My peak earnings were ~$1000 per year. About enough money to hire a developer
for a day ($120/hr was the going rate, especially at that time).

Despite my best efforts and what I thought seemed like decent rankings, I
ultimate had to chalk it up as a failed business. You could argue the quality
of my app was not there, but I definitely poured what I could into it with
entirely honest intentions.

Unless you have something really special, it's hard out there. The more niche
your product, the harder it becomes to get noticed amongst the cruft.

------
tluyben2
I think that's because 60%+ (it's definitely more imho) doesn't understand
marketing. I made a simple game, not very original to try out the Appstore.

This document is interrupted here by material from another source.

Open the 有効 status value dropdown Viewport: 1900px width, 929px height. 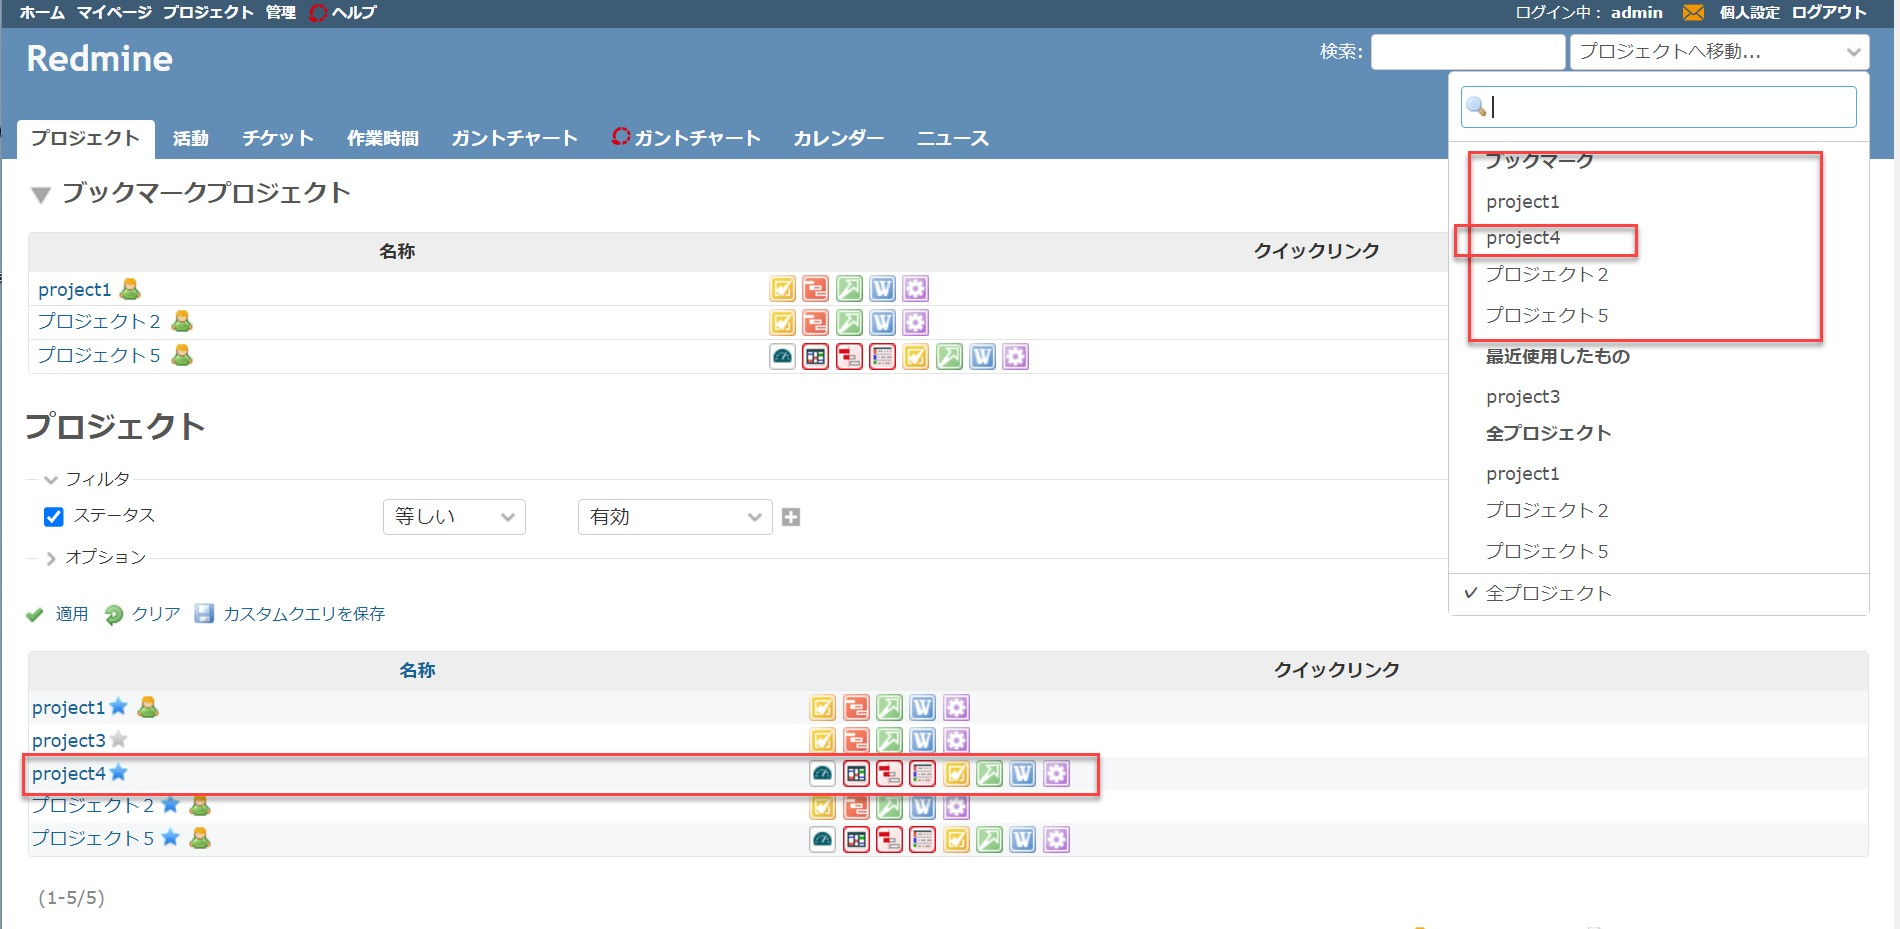pos(675,517)
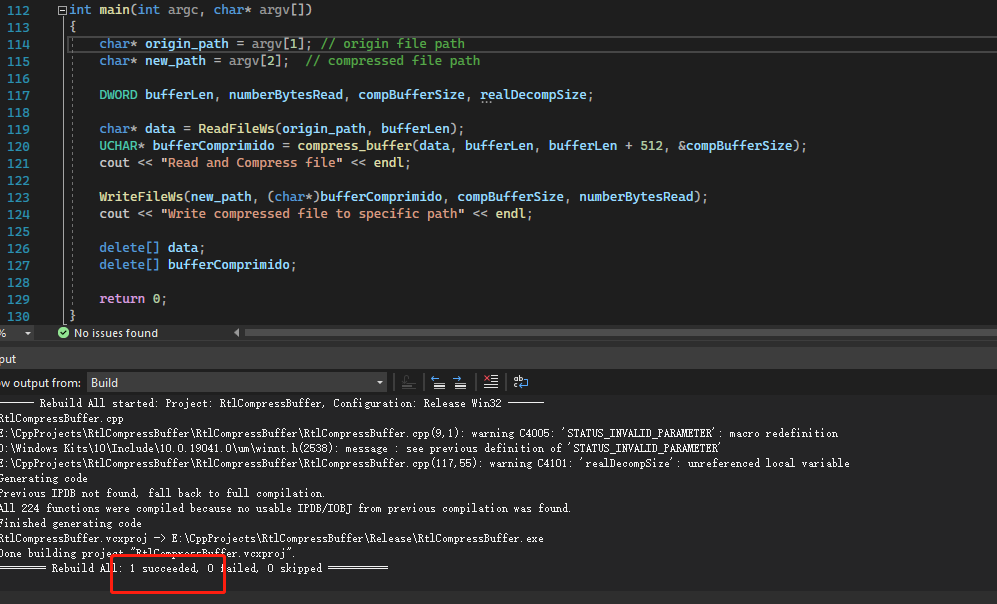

It
was downloaded 4 million times, raving reviews and it made $100k+ (and makes
thousands every month still) while it took me 2 weeks to make and 3 weeks to
market (in monetary terms in the Netherlands that would be; 5x5x8x100 = E20k ~
$26k; i'm a developer, so I underestimate, so $26k x π = $80k, still nice
profit) . I did do a LOT of marketing and most developers just upload it and
wait for it. Build it and they will come doesn't work in the Appstore.
Everyone in the top charts put a lot of time/effort/money into marketing; some
have more luck than others, but without marketing, you won't get anywhere.

Basically I would say if you develop something for the Appstore you need $50k
for developing something well built and $75-100k for marketing it. I got lucky
as I know the right press to market, but that's basically it. If you don't
have $150k to spend, don't expect anything then it will always turn out nice
:)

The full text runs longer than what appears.